This week’s reading material was collected under the topic of tourism and environmentalism. I’d like to emphasise in this blog post how the measures taken to promote Canada’s wildlife and nature as untouched wilderness were justified by the idea of creating a source of identification for Canadians and a means to bring them together, all the while excluding indigenous peoples from the narrative and the documentation of romanticised Canadian landscapes and their beginnings. It is therefore important to realise the implications this had for indigenous peoples in terms of the lack of acknowledgment of their traditions and homes and therefore in terms of accepting their legitimacy of belonging to a Canadian people.

“The aesthetic appropriation of the environment as landscape”[1] was not only a way of creating a culture of nature tourism, it also had political implications for indigenous peoples since “the introduction of policies and laws restricting hunting and fishing technologies”[2] went along with it.

A remarkable example for that these restrictions weren’t always introduced as means to conserve the wildlife but to promote a specific agenda of a certain group comes from an article about the Banff National Park in Alberta, only a few hours away from our very own Kamloops.
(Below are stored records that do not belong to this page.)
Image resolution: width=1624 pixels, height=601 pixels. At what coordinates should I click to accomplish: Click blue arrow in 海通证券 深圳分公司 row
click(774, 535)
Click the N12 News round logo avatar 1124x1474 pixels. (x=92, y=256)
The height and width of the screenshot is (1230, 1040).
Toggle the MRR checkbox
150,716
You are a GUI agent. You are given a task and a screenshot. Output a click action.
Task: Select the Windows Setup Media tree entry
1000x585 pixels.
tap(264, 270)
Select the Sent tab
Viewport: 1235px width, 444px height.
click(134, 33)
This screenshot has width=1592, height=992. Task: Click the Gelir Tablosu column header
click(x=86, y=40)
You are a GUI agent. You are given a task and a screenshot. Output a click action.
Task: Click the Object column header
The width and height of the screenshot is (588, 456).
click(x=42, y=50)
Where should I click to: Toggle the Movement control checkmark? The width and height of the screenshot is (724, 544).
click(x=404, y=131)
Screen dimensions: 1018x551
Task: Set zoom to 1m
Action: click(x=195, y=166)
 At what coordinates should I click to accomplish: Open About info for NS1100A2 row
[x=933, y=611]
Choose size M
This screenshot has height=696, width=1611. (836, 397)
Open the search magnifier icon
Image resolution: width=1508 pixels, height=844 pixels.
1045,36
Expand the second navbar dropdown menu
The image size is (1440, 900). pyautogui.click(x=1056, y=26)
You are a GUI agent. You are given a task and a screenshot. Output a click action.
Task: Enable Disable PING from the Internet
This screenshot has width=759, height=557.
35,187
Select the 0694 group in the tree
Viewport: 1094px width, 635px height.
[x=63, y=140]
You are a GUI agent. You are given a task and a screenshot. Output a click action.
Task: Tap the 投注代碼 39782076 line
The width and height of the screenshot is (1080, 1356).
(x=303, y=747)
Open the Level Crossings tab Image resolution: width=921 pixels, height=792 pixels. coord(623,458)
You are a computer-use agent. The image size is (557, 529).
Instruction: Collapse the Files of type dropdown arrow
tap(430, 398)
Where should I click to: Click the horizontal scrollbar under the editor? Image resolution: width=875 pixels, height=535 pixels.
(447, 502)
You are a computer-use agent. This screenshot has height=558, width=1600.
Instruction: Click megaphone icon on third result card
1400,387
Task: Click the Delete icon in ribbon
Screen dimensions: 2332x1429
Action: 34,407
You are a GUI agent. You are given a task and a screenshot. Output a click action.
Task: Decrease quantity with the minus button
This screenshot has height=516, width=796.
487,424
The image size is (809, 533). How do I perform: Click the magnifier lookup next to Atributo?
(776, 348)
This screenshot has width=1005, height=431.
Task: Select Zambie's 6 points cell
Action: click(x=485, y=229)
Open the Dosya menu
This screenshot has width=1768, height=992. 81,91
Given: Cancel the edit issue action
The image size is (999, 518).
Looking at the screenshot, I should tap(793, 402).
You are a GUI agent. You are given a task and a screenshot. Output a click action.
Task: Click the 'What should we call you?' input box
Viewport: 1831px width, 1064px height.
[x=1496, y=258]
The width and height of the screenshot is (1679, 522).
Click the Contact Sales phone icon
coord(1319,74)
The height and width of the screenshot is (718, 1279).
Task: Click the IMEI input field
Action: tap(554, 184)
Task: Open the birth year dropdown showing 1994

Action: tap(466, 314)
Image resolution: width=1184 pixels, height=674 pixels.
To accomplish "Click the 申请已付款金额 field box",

The authors argue that indigenous communities in the area of the national park didn’t only lose their hunting privileges because of the wish to conserve game and to create the ideal of an untouched wilderness. It was rather because of the lobbying of sport hunters who felt that “aboriginal hunters offended [their] values” [3]. Sport hunting groups were extremely influential and their actions in some cases decisive -an example for this being the enforcement of the hunting ban for the Banff National Park that was seen as “direct response to [sport hunter’s] petitions.”[4]

But whatever the motivation or agenda behind it, it is important to point out that in general, law and juridical power of the colonisers forced indigenous communities to give up vital traditions and their homes in order for tourists to be able to “safely enjoy the illusion that they were seeing their nation in its pristine, original state”. [5]. This way, they were transformed from prior inhabitants into hindrances for tourists interested in sightseeing with what Jessup identifies as “romantic gaze”[6], something that is born out of the traditional ideas about romanticism in connection with solitude, wilderness and the outstanding aesthetic of a particular landscape.

What’s remarkably ironic is that most of what tourists were seeing was an artificial creation by mankind instead of the unfiltered original since “the full weight state power was used through such management tools as wildlife conservation to impose an aesthetic and technical idea of landscape as a wilderness”[7] – while dismissing the history of indigenous peoples.

 

 

[1] Jessup, “The Group of Seven and the Tourist Landscape in Western Canada, or The More Things

Change,” Journal of Canadian Studies, 37,1 (2002): 149.

[2] Ibid.

[3] Binnema Theodore and Melanie Niemi, “’Let the Line Be Drawn Now‘: Wilderness, Conservation, and the Exclusion of Abiriginal People from Banff National Park in Canada,” Environmental History, 11,4 (2006): 731.

[4] Ibid., 732.

[5] Jessup, 147.

[6] Ibid.

[7] Sandlos, “From the Outside Looking In: Aesthetics, Politics, and Wildlife Conservation in the

Canadian North,” Environmental History, 6,1 (January 2001):7.